ECLI:NL:RBZWB:2023:5846

Rechtbank Zeeland-West-Brabant

Datum uitspraak
17 augustus 2023
Publicatiedatum
22 augustus 2023
Zaaknummer
AWB- 22_1889
Instantie
Rechtbank Zeeland-West-Brabant
Type
Uitspraak
Rechtsgebied
Bestuursrecht
Procedures
  • Eerste aanleg - enkelvoudig
Vindplaatsen
  • Rechtspraak.nl
AI samenvatting door LexboostAutomatisch gegenereerd

Beoordeling van het beroep inzake dwangsom voor studiefinanciering door de rechtbank

In deze uitspraak beoordeelt de rechtbank het beroep van eiser, een Kroatische student aan de Universiteit Utrecht, over zijn verzoek om toekenning van een dwangsom wegens het niet tijdig nemen van een beslissing door de Dienst Uitvoering Onderwijs (DUO) over zijn recht op studiefinanciering voor het jaar 2022. Eiser had eerder een aanvraag voor studiefinanciering ingediend, maar DUO had dit verzoek afgewezen met het primaire besluit van 15 december 2021. Het bezwaar van eiser tegen deze afwijzing werd op 16 februari 2022 kennelijk ongegrond verklaard. De rechtbank heeft het beroep op 9 november 2022 behandeld, maar partijen hebben zich afgemeld voor de zitting. Na het indienen van reacties door beide partijen, heeft de rechtbank het onderzoek op 25 mei 2023 gesloten.

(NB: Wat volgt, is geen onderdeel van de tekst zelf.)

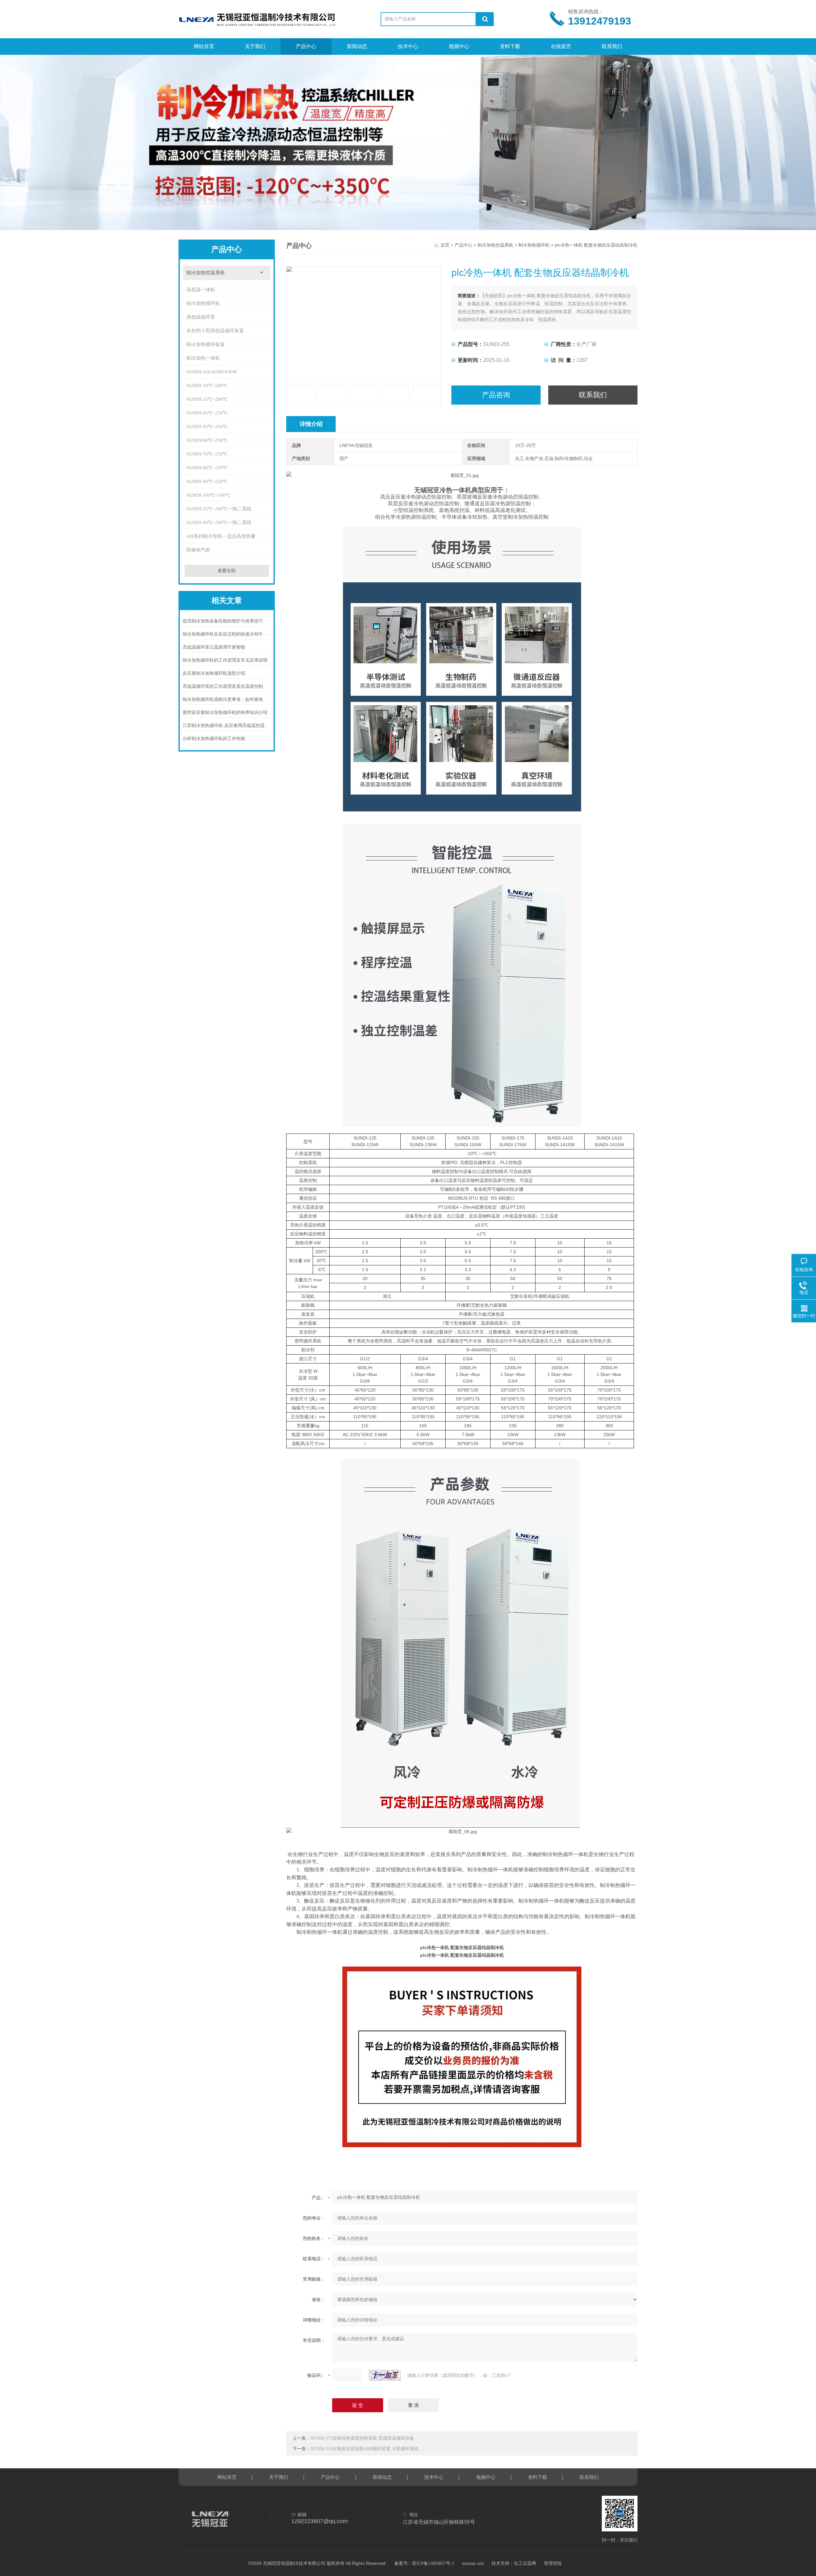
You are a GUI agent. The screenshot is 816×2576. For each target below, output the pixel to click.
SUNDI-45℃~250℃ (207, 412)
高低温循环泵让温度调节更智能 (214, 647)
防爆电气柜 (198, 549)
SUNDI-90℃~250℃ (207, 481)
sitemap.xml (473, 2563)
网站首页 (204, 46)
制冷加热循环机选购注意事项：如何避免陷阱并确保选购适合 (227, 699)
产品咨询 (496, 395)
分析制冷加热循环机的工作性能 (214, 738)
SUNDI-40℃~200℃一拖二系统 (218, 522)
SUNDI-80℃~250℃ (207, 467)
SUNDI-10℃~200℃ (207, 385)
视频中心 (459, 46)
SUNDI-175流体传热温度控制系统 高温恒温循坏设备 (362, 2438)
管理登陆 (553, 2563)
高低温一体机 (200, 289)
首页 (445, 245)
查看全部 (227, 570)
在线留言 (561, 46)
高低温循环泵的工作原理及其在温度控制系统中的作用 (227, 686)
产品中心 (306, 46)
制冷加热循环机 (203, 303)
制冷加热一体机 (203, 358)
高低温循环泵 (200, 317)
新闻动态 (357, 46)
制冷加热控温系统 (205, 272)
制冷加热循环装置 (205, 344)
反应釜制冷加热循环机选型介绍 (214, 673)
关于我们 (255, 46)
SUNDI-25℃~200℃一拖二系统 (218, 508)
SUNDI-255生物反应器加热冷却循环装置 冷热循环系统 (364, 2448)
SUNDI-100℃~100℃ (208, 495)
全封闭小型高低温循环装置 (215, 330)
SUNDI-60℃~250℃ (207, 440)
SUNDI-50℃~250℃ (207, 426)
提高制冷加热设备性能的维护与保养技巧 (223, 621)
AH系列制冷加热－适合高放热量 (221, 536)
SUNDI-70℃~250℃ (207, 454)
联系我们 (612, 46)
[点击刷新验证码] (385, 2375)
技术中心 (408, 46)
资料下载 (510, 46)
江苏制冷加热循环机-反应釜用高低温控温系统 (227, 725)
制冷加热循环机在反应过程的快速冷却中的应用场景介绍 (227, 634)
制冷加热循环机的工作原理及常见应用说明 (225, 660)
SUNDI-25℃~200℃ (207, 399)
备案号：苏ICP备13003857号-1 (424, 2563)
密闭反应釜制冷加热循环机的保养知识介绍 (225, 712)
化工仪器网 (525, 2563)
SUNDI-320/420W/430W (211, 371)
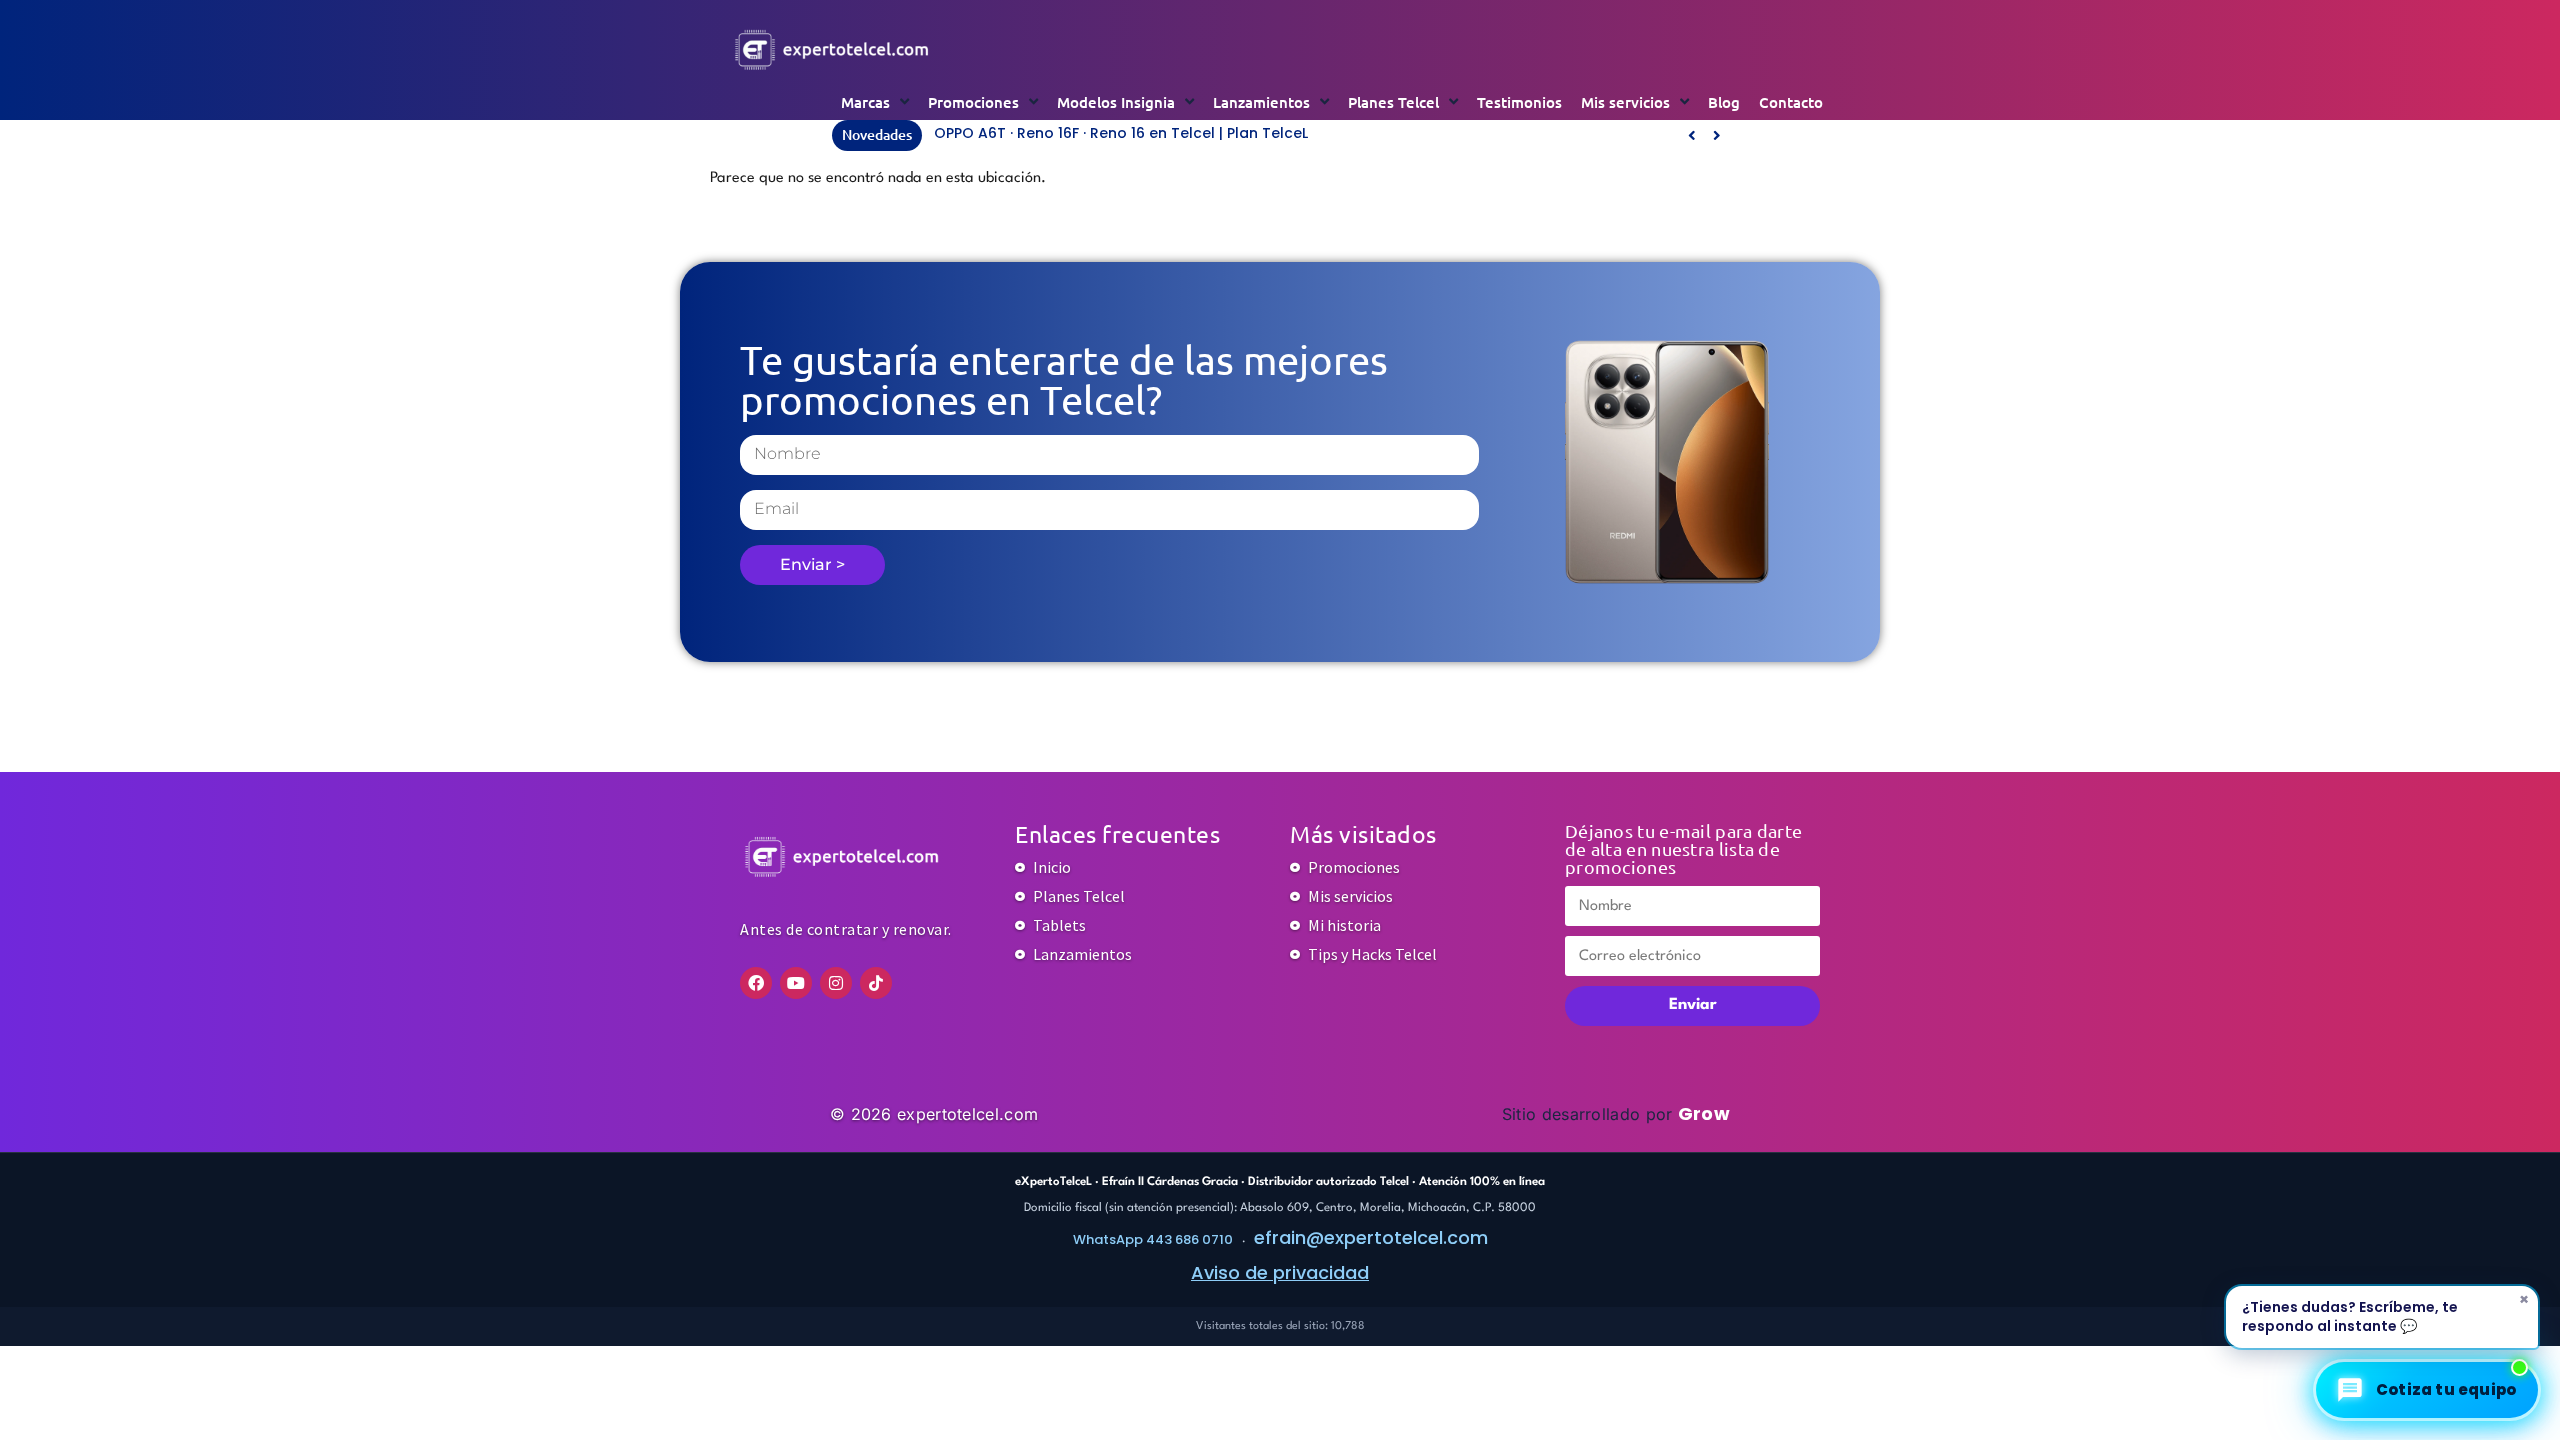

De rechtbank oordeelt dat DUO op goede gronden het verzoek om toekenning van een dwangsom heeft afgewezen. Eiser voert aan dat hij slechts eenmaal een aanvraag om studiefinanciering hoeft in te dienen om doorlopend aanspraak te maken op studiefinanciering. De rechtbank stelt echter vast dat DUO niet verplicht was om een besluit te nemen over eisers recht op studiefinanciering voor het jaar 2022, omdat er geen lopende toekenning was en eiser geen nieuwe aanvraag had ingediend. De rechtbank concludeert dat het beroep ongegrond is en dat DUO geen dwangsom verschuldigd is. Eiser krijgt geen griffierecht terug en ook geen vergoeding van proceskosten.

Uitspraak

RECHTBANK ZEELAND-WEST-BRABANT
Zittingsplaats Breda
Bestuursrecht
zaaknummer: BRE 22/1889 WSF

uitspraak van de enkelvoudige kamer van 17 augustus 2023 in de zaak tussen

[eiser] , uit [plaats] , eiser

(gemachtigde: mr. G. Gabrelian),
en
De minister van Onderwijs, Cultuur en Wetenschap, Dienst Uitvoering Onderwijs (DUO).

Inleiding

1. In deze uitspraak beoordeelt de rechtbank het beroep van eiser over zijn verzoek om toekenning van een dwangsom wegens het niet tijdig nemen van een beslissing over het recht op studiefinanciering voor het jaar 2022.
Met het besluit van 15 december 2021 (primaire besluit) heeft DUO dit verzoek afgewezen.
Met het bestreden besluit van 16 februari 2022 heeft DUO het bezwaar van eiser hiertegen kennelijk ongegrond verklaard.
De rechtbank heeft het beroep op 9 november 2022 op zitting behandeld. Eiser, eisers gemachtigde en de gemachtigde van DUO hebben zich afgemeld voor de zitting.
De rechtbank heeft het onderzoek geschorst en partijen vragen gesteld. Partijen hebben ieder een reactie ingediend en over en weer op elkaar gereageerd.
Nadat geen van de partijen, na daartoe in de gelegenheid te zijn gesteld, heeft aangegeven op een nadere zitting te willen worden gehoord, heeft de rechtbank het onderzoek op
25 mei 2023 gesloten. De uitspraaktermijn is met zes weken verlengd.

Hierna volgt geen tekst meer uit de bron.